Pan X making assumptions that Pan 6 didn't

I inherited the Panorama system I work with over 15 years ago (when it was Pan 3). A very standard operation is to create a new customer record, from which invoices can be created. It initializes a field “CustomerSince” with today’s date at creation time. Another field “Updated” is initialized with today’s date when a new invoice is created for that customer. Doing this same operation in Pan X causes both “CustomerSince” and “Updated” with today’s date at creation time, which is getting a little ahead of ourselves (not everyone places an order at the same time their account is created).

I looked at the Design Sheet in Pan 6, and I find that the Default values for both fields are set to “today”. Except that in the “Updated” field it is spelled “tody” and it would appear that this field was originally set up to do that Default, but since it is spelled wrong it does not do that. And “not doing it” is the correct action, so I’ve never had occasion to explore this.

In the database converted to Pan X, the Default for “Updated” is also “tody” but it would appear that Pan X is “doing me a favor” by figuring out “what I really meant”. This is easy enough to correct, once I figured out where this rogue date is coming from, but it makes me wonder if I’ll find more unexpected “helpfulness” in my Pan X migration from 6. Can anyone shed light on this?
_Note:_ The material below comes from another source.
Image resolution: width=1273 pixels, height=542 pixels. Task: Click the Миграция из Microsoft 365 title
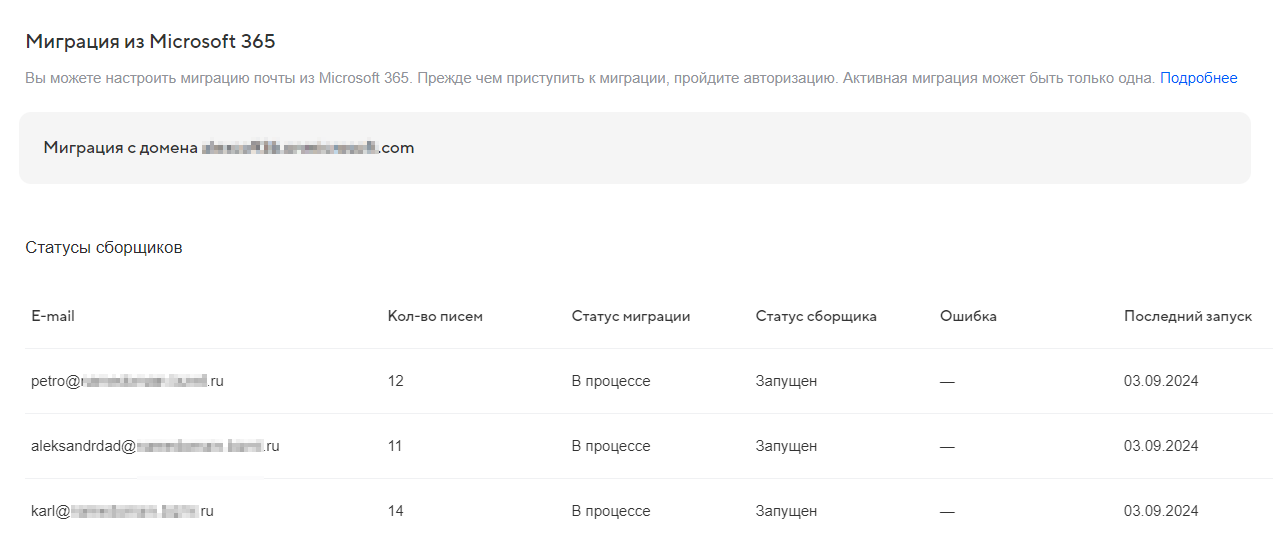pos(150,42)

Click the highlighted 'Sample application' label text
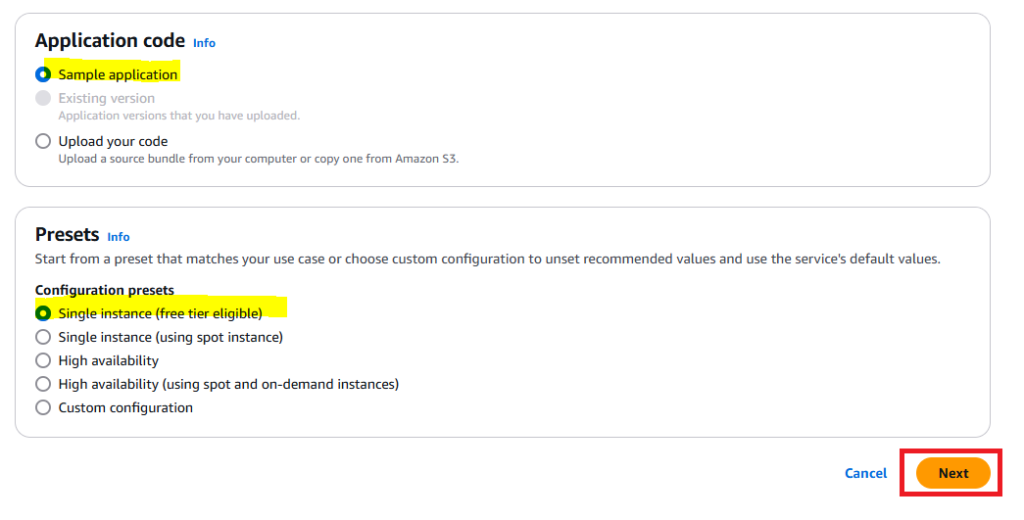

I suspect that it is the system software that is using auto-correct, and assuming you are not somebody’s toady!

:grin: ribbit!

It appears that Panorama X will allow anything that begins with “tod”, so

  • tod
  • today
  • todaysdate

will all work.

Panorama X is an all new program, with entirely new code. There is basically no Panorama 6 code in Panorama X (actually some libraries have the same Panorama code, but 99.9% all new). So yes, I’m sure there are potentially dozens of places where Panorama X might handle incorrect input somewhat differently than Panorama 6 did. It was never going to be possible to duplicate every single edge case and border condition when rewriting a half million lines of code into 200,000 lines of brand new code.

Thanks for the explanation. Funny that “correct” operation was due to a programming error that was never caught. I expect to encounter other instances as I go on. I think it’s pretty amazing that Pan X resembles Pan 6 as well as it does in light of the complete rewrite.